**Problem details**
With the pictures left out, restate every entry word for word.

Dataset content section start

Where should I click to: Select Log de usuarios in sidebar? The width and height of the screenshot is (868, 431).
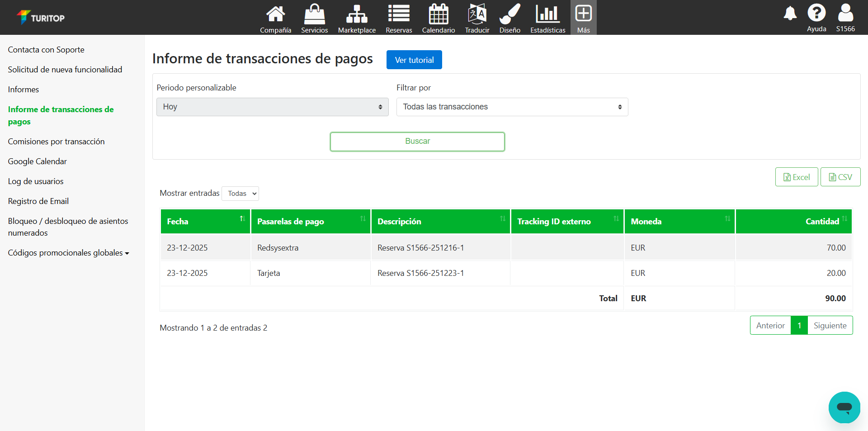pos(36,181)
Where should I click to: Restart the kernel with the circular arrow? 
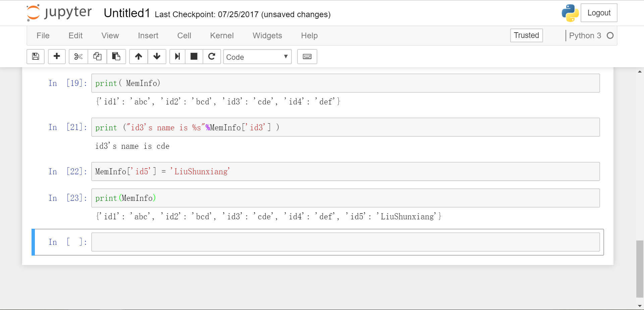pos(212,56)
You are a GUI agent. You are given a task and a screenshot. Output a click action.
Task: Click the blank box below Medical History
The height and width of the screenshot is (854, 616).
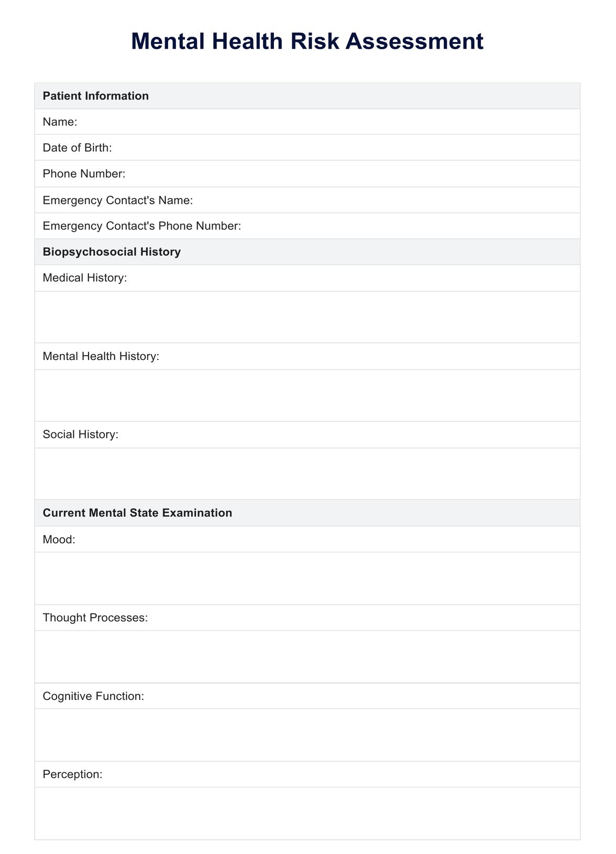(x=307, y=317)
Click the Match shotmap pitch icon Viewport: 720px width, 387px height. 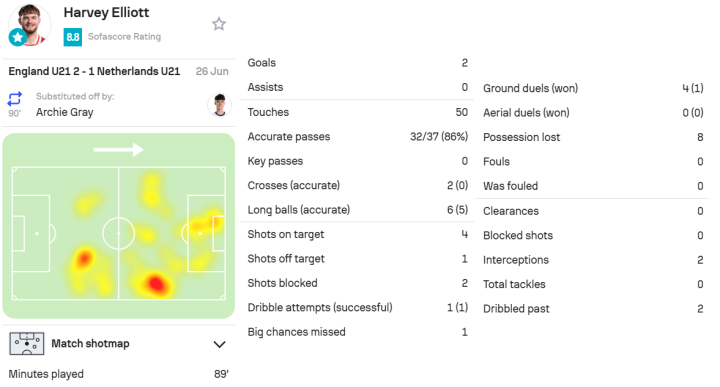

Dataset content section end

**Solution**
Where should I click to: Select Log de usuarios in sidebar? The width and height of the screenshot is (868, 431).
pos(36,181)
Where should I click to: Restart the kernel with the circular arrow? 
pos(212,56)
You are a GUI agent. You are given a task and a screenshot. Output a click action.
Task: Click the blank box below Medical History
The height and width of the screenshot is (854, 616).
(x=307, y=317)
Click the Match shotmap pitch icon Viewport: 720px width, 387px height. 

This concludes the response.